Look through the records below for the line holding "This screenshot has width=670, height=403.". Write it out exactly, with each following line through the line holding "This screenshot has height=1104, width=2576.".

___ Provided information

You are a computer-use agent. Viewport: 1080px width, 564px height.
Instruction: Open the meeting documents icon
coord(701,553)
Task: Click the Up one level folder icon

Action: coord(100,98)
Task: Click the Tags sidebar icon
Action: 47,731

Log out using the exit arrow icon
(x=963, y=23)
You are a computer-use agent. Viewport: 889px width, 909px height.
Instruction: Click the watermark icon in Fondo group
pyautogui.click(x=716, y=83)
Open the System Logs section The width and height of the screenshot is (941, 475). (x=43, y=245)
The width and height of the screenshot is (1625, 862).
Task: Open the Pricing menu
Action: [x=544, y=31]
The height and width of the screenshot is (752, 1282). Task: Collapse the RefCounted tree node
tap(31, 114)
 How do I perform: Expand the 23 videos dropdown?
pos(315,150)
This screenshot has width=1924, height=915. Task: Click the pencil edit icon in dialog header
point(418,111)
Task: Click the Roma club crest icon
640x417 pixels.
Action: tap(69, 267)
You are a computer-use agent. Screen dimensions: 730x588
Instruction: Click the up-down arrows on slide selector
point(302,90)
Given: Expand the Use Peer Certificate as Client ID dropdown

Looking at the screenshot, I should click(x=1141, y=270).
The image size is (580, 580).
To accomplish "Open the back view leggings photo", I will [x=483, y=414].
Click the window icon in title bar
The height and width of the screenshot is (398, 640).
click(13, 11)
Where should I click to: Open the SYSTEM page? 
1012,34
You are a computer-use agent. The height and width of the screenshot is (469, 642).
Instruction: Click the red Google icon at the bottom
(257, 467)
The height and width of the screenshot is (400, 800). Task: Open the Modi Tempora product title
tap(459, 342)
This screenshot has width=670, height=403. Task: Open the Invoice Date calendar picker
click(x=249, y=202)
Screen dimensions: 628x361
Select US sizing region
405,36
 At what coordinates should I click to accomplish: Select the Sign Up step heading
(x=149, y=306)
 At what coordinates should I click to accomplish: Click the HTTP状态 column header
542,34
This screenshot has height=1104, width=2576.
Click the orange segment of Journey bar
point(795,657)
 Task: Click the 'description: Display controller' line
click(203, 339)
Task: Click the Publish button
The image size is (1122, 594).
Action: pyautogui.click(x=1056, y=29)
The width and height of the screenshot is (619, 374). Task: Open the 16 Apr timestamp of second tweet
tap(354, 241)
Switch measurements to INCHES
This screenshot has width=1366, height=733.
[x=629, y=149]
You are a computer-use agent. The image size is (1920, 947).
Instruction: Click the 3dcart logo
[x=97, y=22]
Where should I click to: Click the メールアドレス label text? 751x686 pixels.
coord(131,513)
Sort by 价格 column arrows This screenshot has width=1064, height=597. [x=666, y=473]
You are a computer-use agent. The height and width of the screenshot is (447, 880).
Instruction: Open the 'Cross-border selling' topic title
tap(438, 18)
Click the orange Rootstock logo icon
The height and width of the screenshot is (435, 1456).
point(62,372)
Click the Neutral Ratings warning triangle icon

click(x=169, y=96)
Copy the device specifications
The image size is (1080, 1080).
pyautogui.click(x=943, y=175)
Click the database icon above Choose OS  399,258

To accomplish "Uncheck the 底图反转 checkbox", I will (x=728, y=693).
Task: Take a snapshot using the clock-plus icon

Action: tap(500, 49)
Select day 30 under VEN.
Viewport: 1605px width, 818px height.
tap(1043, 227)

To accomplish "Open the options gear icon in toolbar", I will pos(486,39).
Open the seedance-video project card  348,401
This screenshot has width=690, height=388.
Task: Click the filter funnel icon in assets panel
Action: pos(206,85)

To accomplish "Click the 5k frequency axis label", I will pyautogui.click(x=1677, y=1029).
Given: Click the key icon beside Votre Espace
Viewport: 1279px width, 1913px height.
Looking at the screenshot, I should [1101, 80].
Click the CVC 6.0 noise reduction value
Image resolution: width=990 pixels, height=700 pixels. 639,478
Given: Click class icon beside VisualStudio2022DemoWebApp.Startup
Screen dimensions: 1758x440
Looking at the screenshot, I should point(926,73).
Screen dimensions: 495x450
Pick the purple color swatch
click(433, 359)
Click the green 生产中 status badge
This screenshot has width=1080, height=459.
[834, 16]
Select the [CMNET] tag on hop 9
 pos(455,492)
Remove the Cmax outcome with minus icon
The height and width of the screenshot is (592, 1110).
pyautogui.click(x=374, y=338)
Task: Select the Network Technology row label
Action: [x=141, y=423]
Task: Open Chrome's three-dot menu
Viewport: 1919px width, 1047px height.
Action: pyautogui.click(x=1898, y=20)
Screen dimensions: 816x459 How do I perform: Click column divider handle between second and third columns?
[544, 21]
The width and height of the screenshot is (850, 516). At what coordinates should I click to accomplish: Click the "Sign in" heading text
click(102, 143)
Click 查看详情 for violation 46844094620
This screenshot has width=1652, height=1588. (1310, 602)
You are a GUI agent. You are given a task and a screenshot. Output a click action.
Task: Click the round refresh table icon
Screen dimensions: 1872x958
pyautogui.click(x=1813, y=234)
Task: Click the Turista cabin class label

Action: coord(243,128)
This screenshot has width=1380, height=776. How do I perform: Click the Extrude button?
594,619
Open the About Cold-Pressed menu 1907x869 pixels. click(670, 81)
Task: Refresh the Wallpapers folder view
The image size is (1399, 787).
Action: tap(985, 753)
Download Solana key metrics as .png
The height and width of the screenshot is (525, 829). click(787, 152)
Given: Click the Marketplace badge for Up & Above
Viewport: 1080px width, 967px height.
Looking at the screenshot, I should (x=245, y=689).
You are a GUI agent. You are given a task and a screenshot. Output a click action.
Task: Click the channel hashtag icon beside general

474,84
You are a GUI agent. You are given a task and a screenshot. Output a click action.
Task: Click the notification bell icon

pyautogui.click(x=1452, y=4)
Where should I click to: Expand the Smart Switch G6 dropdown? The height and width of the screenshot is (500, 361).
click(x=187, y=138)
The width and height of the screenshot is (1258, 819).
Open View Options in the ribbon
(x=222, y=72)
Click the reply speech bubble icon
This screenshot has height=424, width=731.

______

## Response to this exercise
This screenshot has width=670, height=403. Task: Open the Invoice Date calendar picker
click(x=249, y=202)
Screen dimensions: 628x361
Select US sizing region
405,36
 At what coordinates should I click to accomplish: Select the Sign Up step heading
(x=149, y=306)
 At what coordinates should I click to accomplish: Click the HTTP状态 column header
542,34
This screenshot has height=1104, width=2576.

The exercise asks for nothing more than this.